::: READING PASSAGE :::

Re: the pictures are killing me!

Thanks, David -- if one has to die, then death by cookies is the only way to go! *prances off to munch on a chocolate dipped oatmeal lace cookie*

Must make shortbread. That poem! It's mouthwatering and sweet in every sense of "sweet." I love that parade of cookies and the idea of tracing our way back through them. This post has left me yearning to go to my mom's house and poke through her old recipe box. Thank you. A.
I LOVE shortbread! The perfect complement to tea. I could definitely eat this poem up over and over again. Family recipes are the best, aren't they? Happy baking, Amy :)!
What a wonderful, evocative and sentimental view of the humble cookie. Nummy!
Yay, you read the poem! I will make a poetry convert of you yet, Debbie :). Do you have any favorite gluten free cookie recipes?
So far, I've mostly just made my regular recipes and substituted a GF flour blend. I do have a cookbook of GF baking recipes but haven't tried anything in it yet. *sheepish*
How much fun do you have with these posts and these wonderful photos? A lot of fun, I hope.

This made me giggle outloud:
"Love me, love a cookie. Trace my life in crumbs. "

And then Diane's poem....fabulous right up to my favorite at the end:

"women filling and enfolding him,
bringing him home, wrapped
in the unbreakable dough of their arms."

Unbreakable dough of their arms. I want to think like that!
Love that last line, too. This poem was quite a feast, wasn't it?

It's definitely fun to land just the right photo, and to see the post come together the way I'd like it to. :)
"irreverent snickerdoodle" and "shortbread with its dusty Scottish brogue" -- loves those lines.

What a yummy post! Inspired me to both read more about Diane Lockward and raid the fudge cookies baked on our recent snow day.
Oh, fudge cookies? Pass some over here, please :).

I also love the irreverent snickerdoodle. Of all the cookies mentioned in the poem, it's perhaps the one I most closely identify with.

::: SUPPLIED DATA :::

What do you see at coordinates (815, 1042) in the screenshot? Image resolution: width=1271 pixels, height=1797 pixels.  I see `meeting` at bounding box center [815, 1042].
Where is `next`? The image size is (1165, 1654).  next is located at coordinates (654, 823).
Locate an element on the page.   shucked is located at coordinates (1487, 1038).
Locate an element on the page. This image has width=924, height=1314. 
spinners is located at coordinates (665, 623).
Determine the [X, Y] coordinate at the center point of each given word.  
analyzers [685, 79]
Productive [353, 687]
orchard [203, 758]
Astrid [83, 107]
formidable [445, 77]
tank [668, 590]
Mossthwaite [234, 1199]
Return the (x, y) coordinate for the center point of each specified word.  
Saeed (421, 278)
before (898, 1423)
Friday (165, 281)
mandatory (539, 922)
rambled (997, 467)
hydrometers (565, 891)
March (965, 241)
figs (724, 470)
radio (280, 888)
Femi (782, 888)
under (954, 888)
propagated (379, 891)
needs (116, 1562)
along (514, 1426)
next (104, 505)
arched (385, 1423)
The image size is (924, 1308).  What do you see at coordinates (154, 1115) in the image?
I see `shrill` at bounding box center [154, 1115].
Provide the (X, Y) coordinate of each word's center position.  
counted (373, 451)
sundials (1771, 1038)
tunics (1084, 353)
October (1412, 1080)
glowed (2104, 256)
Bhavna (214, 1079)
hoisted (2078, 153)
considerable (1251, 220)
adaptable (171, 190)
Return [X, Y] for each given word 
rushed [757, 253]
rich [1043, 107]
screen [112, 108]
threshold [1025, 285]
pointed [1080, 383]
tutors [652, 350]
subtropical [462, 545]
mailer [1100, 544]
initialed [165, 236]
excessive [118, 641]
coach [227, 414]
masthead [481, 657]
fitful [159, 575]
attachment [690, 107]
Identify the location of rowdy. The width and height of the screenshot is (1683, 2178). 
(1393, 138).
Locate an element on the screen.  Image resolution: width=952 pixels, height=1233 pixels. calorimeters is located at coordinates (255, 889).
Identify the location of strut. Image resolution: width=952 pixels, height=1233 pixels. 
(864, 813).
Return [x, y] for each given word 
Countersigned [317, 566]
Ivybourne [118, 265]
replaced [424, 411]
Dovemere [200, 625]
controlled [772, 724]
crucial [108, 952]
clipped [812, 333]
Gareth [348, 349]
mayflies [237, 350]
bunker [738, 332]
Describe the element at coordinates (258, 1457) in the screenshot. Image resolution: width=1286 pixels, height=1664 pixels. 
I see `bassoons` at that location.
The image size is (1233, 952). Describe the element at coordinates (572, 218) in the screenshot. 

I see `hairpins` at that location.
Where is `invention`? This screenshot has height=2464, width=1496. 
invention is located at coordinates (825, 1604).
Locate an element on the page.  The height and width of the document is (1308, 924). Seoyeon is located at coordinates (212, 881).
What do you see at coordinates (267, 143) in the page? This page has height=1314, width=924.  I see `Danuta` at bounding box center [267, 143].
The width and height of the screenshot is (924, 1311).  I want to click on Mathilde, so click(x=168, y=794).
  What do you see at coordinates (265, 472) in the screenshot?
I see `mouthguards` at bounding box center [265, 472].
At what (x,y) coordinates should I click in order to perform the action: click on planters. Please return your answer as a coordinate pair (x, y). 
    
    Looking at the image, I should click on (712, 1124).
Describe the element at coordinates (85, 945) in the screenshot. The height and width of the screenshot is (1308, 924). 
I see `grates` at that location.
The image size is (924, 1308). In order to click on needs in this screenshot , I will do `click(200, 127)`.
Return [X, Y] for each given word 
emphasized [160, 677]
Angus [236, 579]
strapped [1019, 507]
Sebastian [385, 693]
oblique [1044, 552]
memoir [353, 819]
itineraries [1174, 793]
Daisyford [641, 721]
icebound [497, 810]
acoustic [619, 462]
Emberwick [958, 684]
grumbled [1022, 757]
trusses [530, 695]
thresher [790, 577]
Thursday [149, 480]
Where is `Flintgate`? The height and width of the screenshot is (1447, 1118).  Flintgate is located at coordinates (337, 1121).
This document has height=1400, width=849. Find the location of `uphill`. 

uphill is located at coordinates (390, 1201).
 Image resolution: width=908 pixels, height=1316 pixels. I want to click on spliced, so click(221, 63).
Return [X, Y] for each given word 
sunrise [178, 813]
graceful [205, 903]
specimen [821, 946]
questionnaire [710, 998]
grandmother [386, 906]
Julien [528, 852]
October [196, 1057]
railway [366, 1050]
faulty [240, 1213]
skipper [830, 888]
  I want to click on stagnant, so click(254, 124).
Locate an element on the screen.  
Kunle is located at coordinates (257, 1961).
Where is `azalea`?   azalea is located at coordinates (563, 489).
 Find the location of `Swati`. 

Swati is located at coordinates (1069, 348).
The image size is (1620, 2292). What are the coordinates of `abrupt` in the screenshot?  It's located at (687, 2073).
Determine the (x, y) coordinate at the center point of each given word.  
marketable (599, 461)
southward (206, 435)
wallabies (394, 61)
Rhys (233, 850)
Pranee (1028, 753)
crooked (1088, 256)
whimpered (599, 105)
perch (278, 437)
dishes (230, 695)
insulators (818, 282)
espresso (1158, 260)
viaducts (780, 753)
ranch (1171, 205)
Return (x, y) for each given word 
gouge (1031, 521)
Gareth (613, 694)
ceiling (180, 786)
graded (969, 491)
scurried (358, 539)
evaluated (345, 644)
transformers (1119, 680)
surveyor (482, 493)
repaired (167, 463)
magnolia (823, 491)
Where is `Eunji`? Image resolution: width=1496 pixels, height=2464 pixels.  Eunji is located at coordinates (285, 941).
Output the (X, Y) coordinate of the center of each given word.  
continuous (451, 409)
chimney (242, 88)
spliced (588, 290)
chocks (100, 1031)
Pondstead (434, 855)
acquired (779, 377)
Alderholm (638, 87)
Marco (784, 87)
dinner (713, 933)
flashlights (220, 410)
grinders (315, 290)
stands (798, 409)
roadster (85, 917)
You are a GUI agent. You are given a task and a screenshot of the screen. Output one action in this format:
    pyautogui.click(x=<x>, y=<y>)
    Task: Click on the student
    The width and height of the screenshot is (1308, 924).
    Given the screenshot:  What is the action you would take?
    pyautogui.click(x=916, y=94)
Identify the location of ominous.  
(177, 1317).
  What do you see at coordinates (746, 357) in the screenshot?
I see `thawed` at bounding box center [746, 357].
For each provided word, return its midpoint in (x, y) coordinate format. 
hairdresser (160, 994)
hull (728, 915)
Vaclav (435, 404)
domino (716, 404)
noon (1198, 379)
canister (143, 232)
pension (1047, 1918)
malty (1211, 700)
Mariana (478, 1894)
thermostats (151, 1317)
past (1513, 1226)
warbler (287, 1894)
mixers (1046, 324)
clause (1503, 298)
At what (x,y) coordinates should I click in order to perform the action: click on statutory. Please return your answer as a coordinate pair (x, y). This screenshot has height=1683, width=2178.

:::

SHORT EXERCISE A: Transcribe the part of the comment thread between "Unbreakable dough of their arms. I" and "here, please :).", inclusive.
SHORT EXERCISE B: In the comment thread, which cookie is quoted as having "its dusty Scottish brogue"?

CORRECT RESPONSE A:
Unbreakable dough of their arms. I want to think like that!
Love that last line, too. This poem was quite a feast, wasn't it?

It's definitely fun to land just the right photo, and to see the post come together the way I'd like it to. :)
"irreverent snickerdoodle" and "shortbread with its dusty Scottish brogue" -- loves those lines.

What a yummy post! Inspired me to both read more about Diane Lockward and raid the fudge cookies baked on our recent snow day.
Oh, fudge cookies? Pass some over here, please :).

CORRECT RESPONSE B: Shortbread